Restate the full listing word for word and leave the pictures out.

RECORDED INFORMATION Start Marker

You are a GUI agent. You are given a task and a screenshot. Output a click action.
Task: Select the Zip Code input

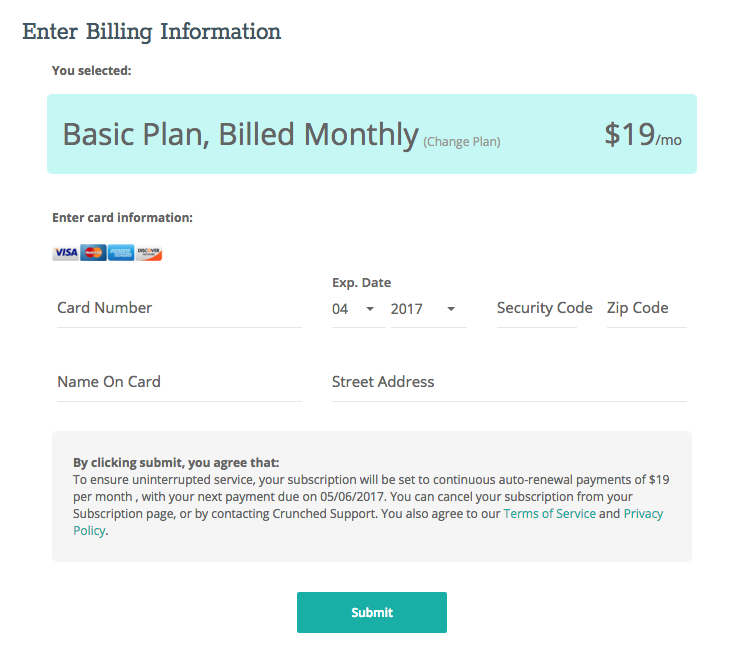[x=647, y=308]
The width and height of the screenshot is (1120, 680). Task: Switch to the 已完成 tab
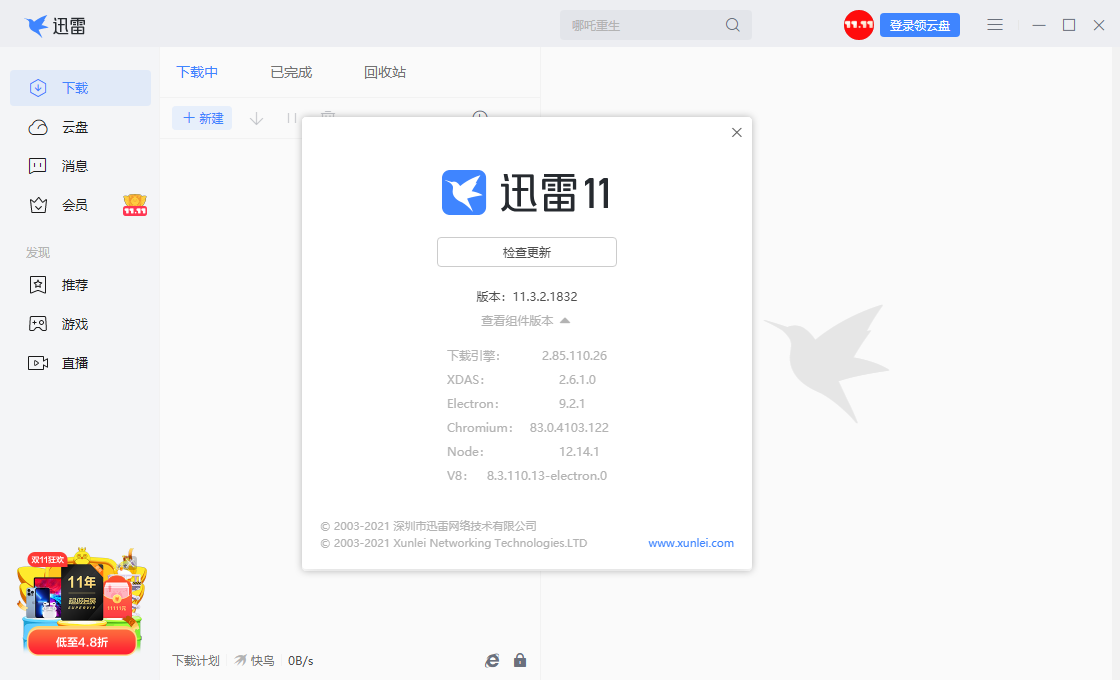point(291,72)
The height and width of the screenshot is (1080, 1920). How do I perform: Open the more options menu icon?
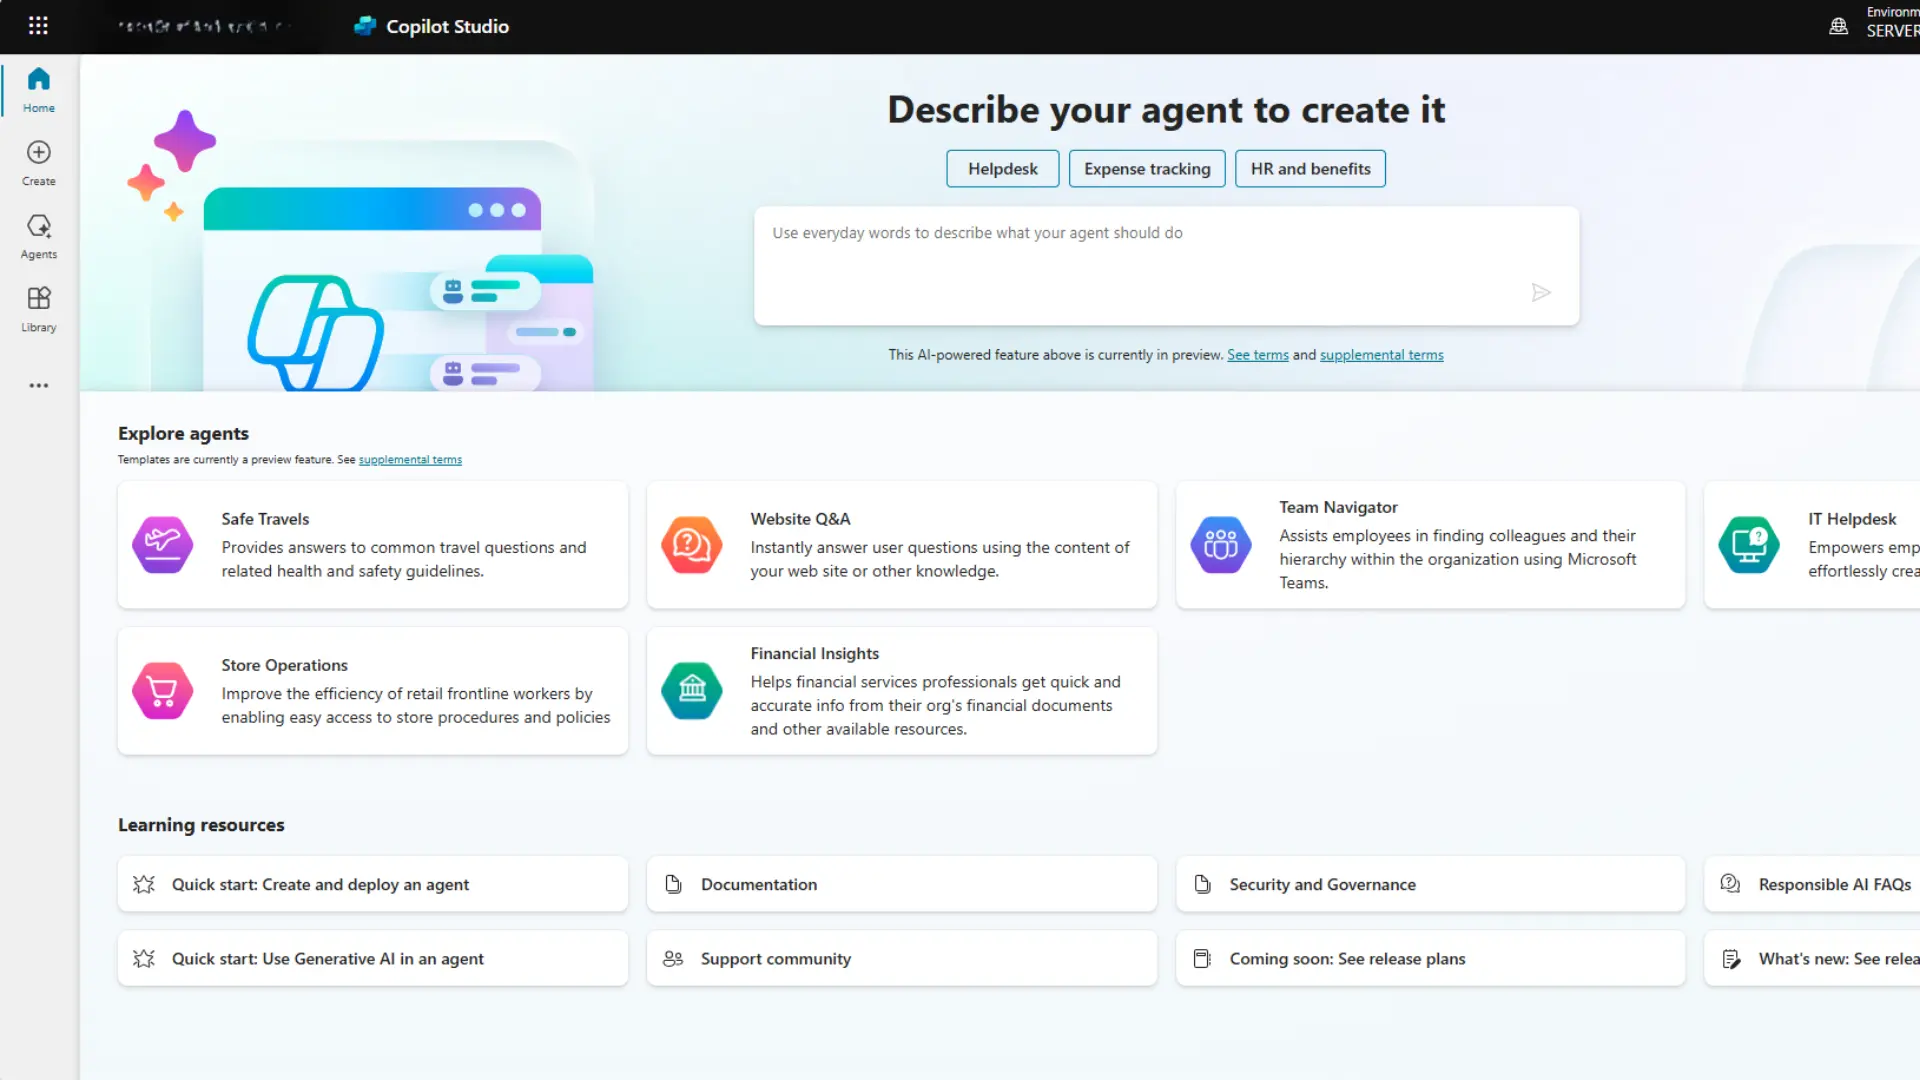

RECORDED INFORMATION End Marker

(ANSWER TO THE PROBLEM)
You are a GUI agent. You are given a task and a screenshot. Output a click action.
Task: Select the Zip Code input

[x=647, y=308]
The width and height of the screenshot is (1120, 680). Task: Switch to the 已完成 tab
point(291,72)
The height and width of the screenshot is (1080, 1920). How do I perform: Open the more options menu icon?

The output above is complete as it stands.